NLP on 800-Year-Old Chinese Stories

The corpus

I didn't expect to spend a semester reading ghost stories from the Song Dynasty, but here we are.

The project started as a digital-humanities research position: build a searchable database for 2,700+ literary works from the 10th to 13th centuries — poems, essays, fiction, administrative records. Most of it has never been cataloged in a way that lets you search across it at all. The goal was to fix that, and to make the corpus reachable for researchers who don't read classical Chinese.

Straightforward enough — until you point a modern NLP tool at the text.

Why classical Chinese breaks everything

Classical Chinese is not modern Mandarin with older vocabulary. It's structurally different in ways that make standard pipelines useless. No punctuation in the original. No spaces between words. Grammar that left spoken Chinese centuries ago. A single character can be a noun, a verb, or a particle depending on context that takes real historical knowledge to resolve.

I ran a few off-the-shelf Chinese NER models on sample passages. The results were bad enough to be funny. A model trained on People's Daily has no idea what to do with a sentence where one character means "to govern" in one clause and is somebody's surname in the next — and where the place name is a region that hasn't existed since the Southern Song.

Building the pipeline

So we went hybrid. Rule-based heuristics take the predictable cases: reign-era dates follow fixed formats, official titles come from a known set, certain character sequences reliably mark a geographic reference. Fast and precise where they apply.

For the hard cases — ambiguous names, literary allusions, places referenced obliquely — we fine-tuned models on a hand-annotated subset.
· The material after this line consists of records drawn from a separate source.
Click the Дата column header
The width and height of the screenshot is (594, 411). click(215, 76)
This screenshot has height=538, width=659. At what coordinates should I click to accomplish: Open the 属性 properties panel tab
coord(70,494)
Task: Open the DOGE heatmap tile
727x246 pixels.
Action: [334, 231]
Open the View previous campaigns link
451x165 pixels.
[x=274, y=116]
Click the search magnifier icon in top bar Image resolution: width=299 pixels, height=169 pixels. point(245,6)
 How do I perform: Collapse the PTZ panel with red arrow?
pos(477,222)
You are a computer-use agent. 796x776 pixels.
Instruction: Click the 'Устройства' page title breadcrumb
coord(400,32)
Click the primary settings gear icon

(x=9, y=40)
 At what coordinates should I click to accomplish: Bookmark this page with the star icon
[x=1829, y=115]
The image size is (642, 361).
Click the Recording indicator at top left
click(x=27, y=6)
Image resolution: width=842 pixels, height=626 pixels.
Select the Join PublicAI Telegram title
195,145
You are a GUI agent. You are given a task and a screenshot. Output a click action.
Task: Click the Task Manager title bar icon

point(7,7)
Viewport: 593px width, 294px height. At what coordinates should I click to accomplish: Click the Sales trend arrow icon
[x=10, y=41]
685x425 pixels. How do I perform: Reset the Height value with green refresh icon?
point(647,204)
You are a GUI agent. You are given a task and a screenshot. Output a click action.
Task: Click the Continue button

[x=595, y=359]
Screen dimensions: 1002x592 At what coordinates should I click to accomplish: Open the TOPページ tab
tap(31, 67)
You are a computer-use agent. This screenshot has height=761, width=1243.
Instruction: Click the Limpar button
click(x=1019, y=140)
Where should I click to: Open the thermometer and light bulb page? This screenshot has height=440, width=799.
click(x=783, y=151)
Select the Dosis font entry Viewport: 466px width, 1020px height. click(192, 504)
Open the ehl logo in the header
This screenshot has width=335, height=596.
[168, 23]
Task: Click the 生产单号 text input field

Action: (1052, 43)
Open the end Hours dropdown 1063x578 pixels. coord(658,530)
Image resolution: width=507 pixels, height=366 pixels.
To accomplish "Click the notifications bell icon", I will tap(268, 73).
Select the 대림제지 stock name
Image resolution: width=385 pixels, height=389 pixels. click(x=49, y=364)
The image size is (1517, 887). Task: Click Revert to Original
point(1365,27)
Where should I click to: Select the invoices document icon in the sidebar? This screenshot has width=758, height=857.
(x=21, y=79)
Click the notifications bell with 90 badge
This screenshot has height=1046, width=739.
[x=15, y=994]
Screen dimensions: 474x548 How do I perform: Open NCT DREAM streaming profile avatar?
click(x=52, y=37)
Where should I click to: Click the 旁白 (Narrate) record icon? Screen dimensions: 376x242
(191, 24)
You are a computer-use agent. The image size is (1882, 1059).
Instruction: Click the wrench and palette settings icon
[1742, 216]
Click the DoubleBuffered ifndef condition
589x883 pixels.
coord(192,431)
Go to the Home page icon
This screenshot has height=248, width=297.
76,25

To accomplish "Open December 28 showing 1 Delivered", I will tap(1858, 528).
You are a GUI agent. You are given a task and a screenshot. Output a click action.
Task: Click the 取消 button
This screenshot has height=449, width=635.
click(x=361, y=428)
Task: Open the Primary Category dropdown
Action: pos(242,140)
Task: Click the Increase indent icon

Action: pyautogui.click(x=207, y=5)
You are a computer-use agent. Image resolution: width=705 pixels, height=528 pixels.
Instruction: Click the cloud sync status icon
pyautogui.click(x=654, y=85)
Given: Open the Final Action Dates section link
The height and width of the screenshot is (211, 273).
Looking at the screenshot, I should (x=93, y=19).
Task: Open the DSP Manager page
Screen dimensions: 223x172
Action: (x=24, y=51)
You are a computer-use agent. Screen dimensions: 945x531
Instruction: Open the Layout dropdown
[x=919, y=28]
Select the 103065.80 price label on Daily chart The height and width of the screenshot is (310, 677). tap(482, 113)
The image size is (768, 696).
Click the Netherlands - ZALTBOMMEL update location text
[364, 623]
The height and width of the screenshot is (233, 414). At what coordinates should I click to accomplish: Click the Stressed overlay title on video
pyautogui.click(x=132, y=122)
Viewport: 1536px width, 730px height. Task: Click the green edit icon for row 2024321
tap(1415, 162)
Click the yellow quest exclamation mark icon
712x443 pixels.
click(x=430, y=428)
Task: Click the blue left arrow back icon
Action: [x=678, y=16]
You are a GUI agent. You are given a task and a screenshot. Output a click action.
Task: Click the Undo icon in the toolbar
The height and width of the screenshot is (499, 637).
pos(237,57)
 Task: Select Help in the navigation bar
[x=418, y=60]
The training data was expensive (your annotators have to actually read classical Chinese), but the result generalized across genres and reigns better than I'd expected.

The piece that paid off most was automated cross-referencing against existing historical databases. Every extracted entity gets a confidence score from how many independent sources confirm it: a person who also appears in the official dynastic histories scores high; a reference that could be three different people gets flagged for review. That's where the ~70% cut in manual cataloging time came from — not by removing human judgment, but by aiming it at the cases that actually need it.

The ghost stories

The most interesting finding wasn't technical. It was about the corpus itself.

Ghost stories and supernatural tales — the stuff literary scholars long filed under minor entertainment — hold some of the richest geographic and social data in the whole collection. The authors were meticulous about grounding their hauntings in real places with real social dynamics. A tale about a haunted bridge will hand you the exact location, the names of nearby officials, the local economy, and the social class of everyone involved before it ever gets to the ghost.

That makes them quietly invaluable to historians. The "serious" literature — poetry, philosophical essays — tends toward the abstract and allusive. The ghost stories are concrete and specific, precisely because their settings had to feel real for the supernatural to land.

I went in thinking I'd build an NLP pipeline. I came out with a much deeper appreciation for how the tools you build shape the questions you can ask — and for how the most interesting answers sometimes hide in the material no one thought to look at carefully.